Gelder flossen unter anderem in den Breitbandausbau. Südniedersachsen werde bis Ende 2018 komplett mit schnellem Internet versorgt sein, sagte Göttingens Landrat Bernhard Reuter (SPD). Ein Innovations-Campus soll dafür sorgen, dass Wissen aus den Hochschulen besser in die Wirtschaft transferiert werden kann. Und ein Gesundheits-Campus soll neue Ausbildungsgänge für Pflege und Gesundheit anbieten.

Laut Förderplan sollen bis 2020 mindestens 100 Millionen Euro nach Südniedersachsen fließen. Diese Summe werde voraussichtlich aber deutlich übertroffen, sagte Landrat Reuter. Er hofft angesichts der schon jetzt eingeworbenen Mittel von Bund, Land, EU und weiteren Einrichtungen, dass am Ende bis zu 500 Millionen Euro fließen.

Erfreulich sei, dass die Kommunen in den Landkreisen Göttingen, Osterode, Northeim, Holzminden und Goslar entgegen früheren Befürchtungen bisher nur 3,5 Prozent der Projektmittel selbst aufbringen mussten, sagte Reuter.

Manche der bisherigen Projekte könnten nicht nur Südniedersachsen voranbringen, sagte Ministerpräsident Weil. Als Beispiel dafür nannte er das von Göttinger Max-Planck-Forschern betreute Projekt "Ecobus". Dessen Ziel ist es, für Menschen im ländlichen Raum einen Nahverkehr zu entwickeln, der besser auf ihre Bedürfnisse zugeschnitten ist. Dazu soll eine flexibel eingesetzte Flotte von Kleinbussen mit anderen Verkehrsmitteln intelligent vernetzt werden.

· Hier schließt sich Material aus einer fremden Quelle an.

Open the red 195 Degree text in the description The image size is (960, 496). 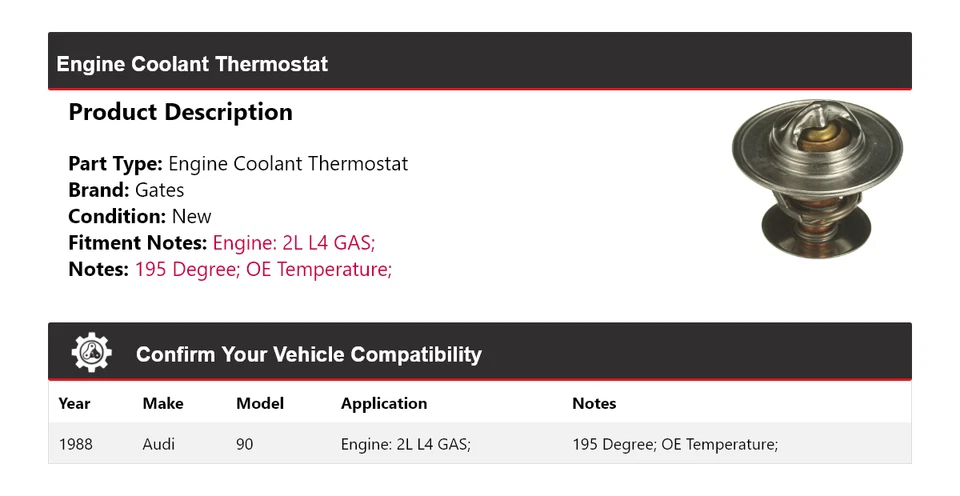(263, 269)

"Dünn besiedelten ländliche Raum gibt es auch anderswo", sagte Weil. Auch die geplante Gewinnung wertvoller Metalle aus altem Bergbauhalden im Harz sei beispielhaft.

Einen großen Schub für den Tourismus verspricht sich die Welterbe-Stiftung von ihrem Projekt, die einzelnen ausgezeichneten Orte besser zu vernetzen. Derzeit seien viele Teile der Oberharzer Wasserwirtschaft bei Besuchern noch unbekannt, sagte Sprecher Ulrich Reiff.

Wenig Positives kann dagegen die Landtags-Opposition dem Südniedersachsen-Programm abgewinnen. Der Parlamentarische Geschäftsführer der FDP-Fraktion, Christian Grascha, sprach von einer "Mogelpackung". Die meisten Projekte habe es entweder schon vorher gegeben oder sie würden auch ohne das Programm realisiert. Die Effekte seien jedenfalls bescheiden.